### CHALLENGE 1
Reproduce word for word the part of the Silverstone race report between "The battle up" and "of each other.", inclusive.
### CHALLENGE 2
Write the next part of the Silverstone race report, picking up after its last sentence.

### PASSAGE GIVEN
= = = = = = =
News of a Motor Racing Legends Race Meeting at the home of post-war British motor racing, Silverstone Grand Prix circuit, to fill the void of two planned late-season European events – was music to race-starved competitors’ ears.  The race day programme also featured two one-hour races, the first for 1950s Sports Racing Cars for the Royal Automobile Club Woodcote Trophy and Stirling Moss Trophy – the second, a Touring car race for the Historic Touring Car Challenge and Tony Dron Trophy with U2TC and Sixties Turing Car Challenge grids.

 

ROYAL AUTOMOBILE CLUB WOODCOTE TROPHY & STIRLING MOSS TROPHY

 

“It’s like riding a wild tiger on wet lino. And that’s in the dry,” is how Chris Milner described driving his ex-Mike Anthony Lister-Chevrolet Costin to pro co-driver Nigel Greensall, who converted the car owner’s promising start to victory in Motor Racing Legends’ 1950s sports car seasonal finale – “I kept them [the leaders] in sight, then Nigel wove his magic,” said the delighted Milner.

 

The battle up front was epic between Greensall and Andrew Robertson Smith, finishing super impressive E-type graduate Mark Donnor’s Jaguar-powered Lister Costin on a track left treacherous by overnight rain, exacerbated by low ambient temperature and little wind. Midlander Greensall reeled the Scot in with a devastating series of best laps and for several tours the slippery-bodied dark blue machines danced within a few cars’ lengths of each other.

 

Greensall eventually seized his opportunity when Smith slithered wide out of the tricky right-left-right-left Becketts complex and he unleashed Chevrolet Corvette V8 power to grunt ahead on the Hangar Straight just over three laps from home. “I was getting wheel spin in top gear, it was brilliant,” grinned Nigel, who placed his steed expertly thereafter to stem counter-attacks. Andrew didn’t give up as they continued to pick off lapped cars, but there was nowhere to make any potential move stick. He finished a fifth of a second behind his bellowing rival at the chequered flag.

Former Porsche Carrera Cup UK champion Mark Cole finished brilliant third on his first experience of JRP Racing’s 1956 Lotus-Climax 11, powered by a 1460cc Coventry-Climax FWB engine. Maximising the little blue carpet slipper’s cornering ability to keep larger-engined machines at bay ‘Coley’ finished ahead of Royal Automobile Club Woodcote Trophy winners Fred Wakeman/Patrick Blakeney-Edwards (Equipe Endeavour Cooper-Jaguar T38) and Germany Rudi Friedrichs in his Jaguar C-type, a superb New Zealand-built evocation of the works drum-braked ’51 Le Mans winner. Aviator Steve Boultbee Brooks was classified sixth, the last driver to cover the full distance in his glorious Jaguar D-type.

 

Race in detail:

Donnor growled ahead as the opening one-hour race of the day got underway, with Cole clinging on in the Lotus and Friedrichs going with them. Milner, Spiers and Wakeman led the chase initially, with Brooks, Justin Maeers, Pochciol (slipping back), Dalglish, Reed and Mahmoud chasing.
= = = = = = =
### RECORDED DATA

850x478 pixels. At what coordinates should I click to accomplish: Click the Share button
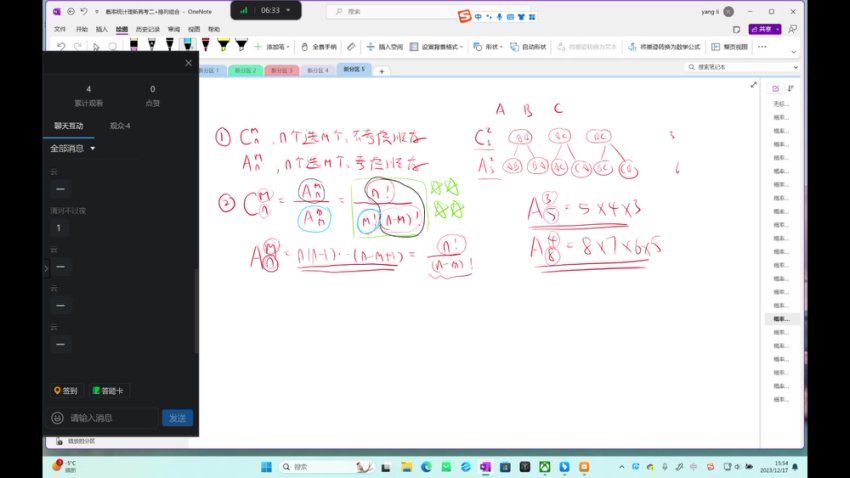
= = = = = = =
### RESPONSE 1
The battle up front was epic between Greensall and Andrew Robertson Smith, finishing super impressive E-type graduate Mark Donnor’s Jaguar-powered Lister Costin on a track left treacherous by overnight rain, exacerbated by low ambient temperature and little wind. Midlander Greensall reeled the Scot in with a devastating series of best laps and for several tours the slippery-bodied dark blue machines danced within a few cars’ lengths of each other.

### RESPONSE 2
Friedrichs climbed to second on lap two and Spiers displaced Cole to go third next time round, although the four leaders remained tightly bunched. As did pursuers Milner, Maeers and Wakeman as Justin wriggled to the head of the trio. Spiers deposed Woodcote pacesetter Friedrichs at Club, only to lose out as Cole out braked them both audaciously to regain second.

 

Both Donor and Cole made their mandatory pit stops just after the window opened, having completed nine laps. Friedrichs stopped at the end of his 10th, Maeers taking over the lead from Spiers and Wakeman as Milner relayed Greensall just before half-way on TSL’s clocks. Dalglish locked-up and spun at Vale, but quickly recovered his composure and continued.

 

Once Maeers had put his lad into bat and Needell had relieved Spiers on successive laps, the pit stagger unwound restoring the swoopy-bodied Listers – now in the command of Smith and Greensall – to the top of the lap charts. Andrew had survived a half-spin at Vale (“it’s very easy to lock the rear brakes in these conditions”) but he still had an advantage of more than 11 seconds with a third of the race remaining.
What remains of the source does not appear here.